Deep learning and big data algorithms have become widely used in industrial applications to optimize several tasks in many complex systems. Particularly, deep learning model for diagnosing and prognosing machinery health has leveraged predictive maintenance (PdM) to be more accurate and reliable in decision making, in this way avoiding unnecessary interventions, machinery accidents, and environment catastrophes. Recently, Transformer Neural Networks have gained notoriety and have been increasingly the favorite choice for NLP tasks. Thus, given their recent major achievements in NLP, this paper proposes the development of an automatic fault classifier model for predictive maintenance based on a modified version of the Transformer architecture, namely T4PdM, to identify multiple types of faults in rotating machinery.
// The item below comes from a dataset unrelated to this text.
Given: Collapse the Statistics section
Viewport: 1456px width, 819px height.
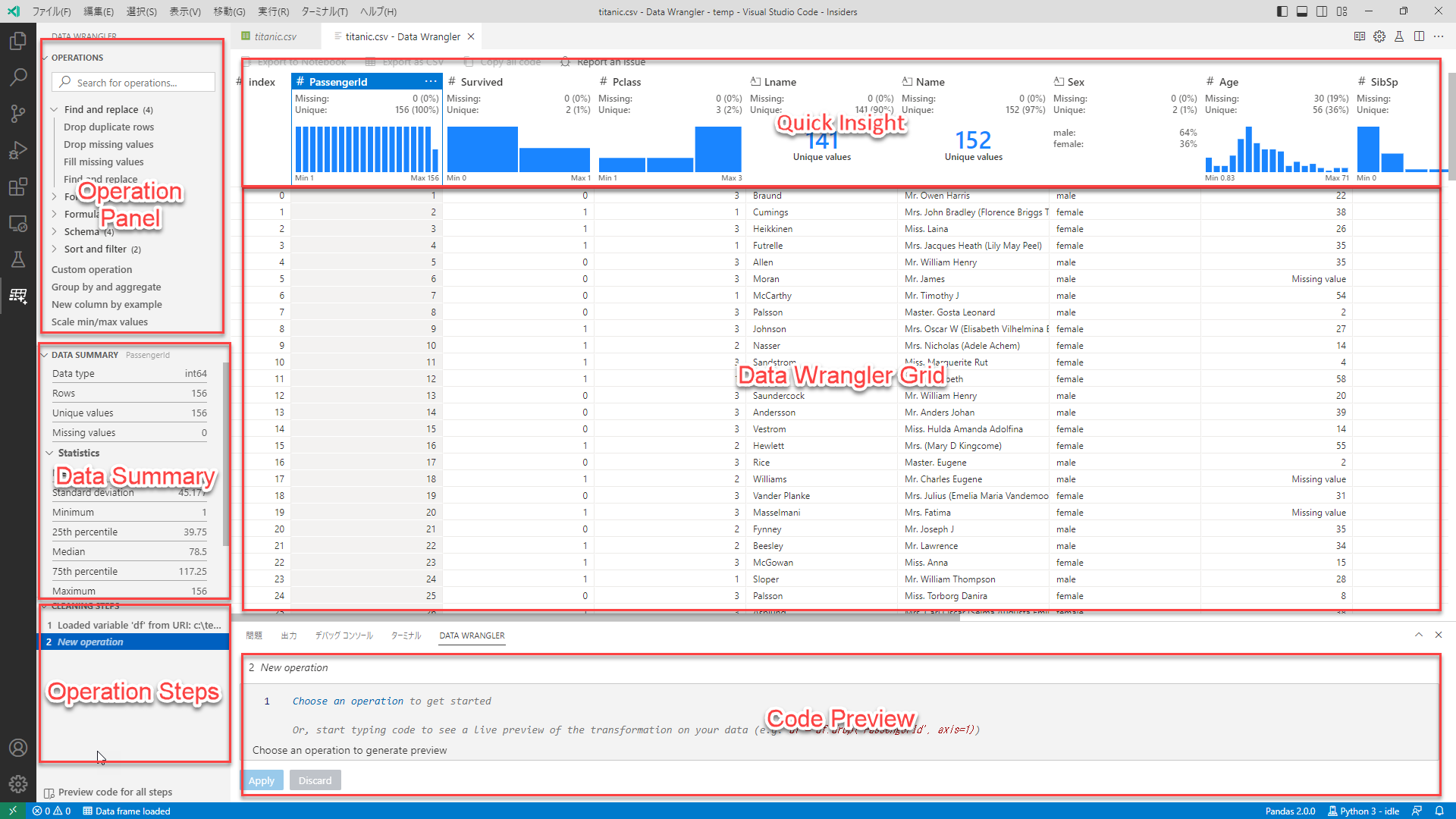Looking at the screenshot, I should click(50, 453).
Experimental results are developed and presented for the MaFaulDa and CWRU databases. T4PdM was able to achieve an overall accuracy of 99.98% and 98% for both datasets, respectively. In addition, the performance of the proposed model is compared to other previously published works. It has demonstrated the superiority of the model in detecting and classifying faults in rotating industrial machinery. Therefore, the proposed Transformer-based model can improve the performance of machinery fault analysis and diagnostic processes and leverage companies to a new era of the Industry 4.0. In addition, this methodology can be adapted to any other task of time series classification.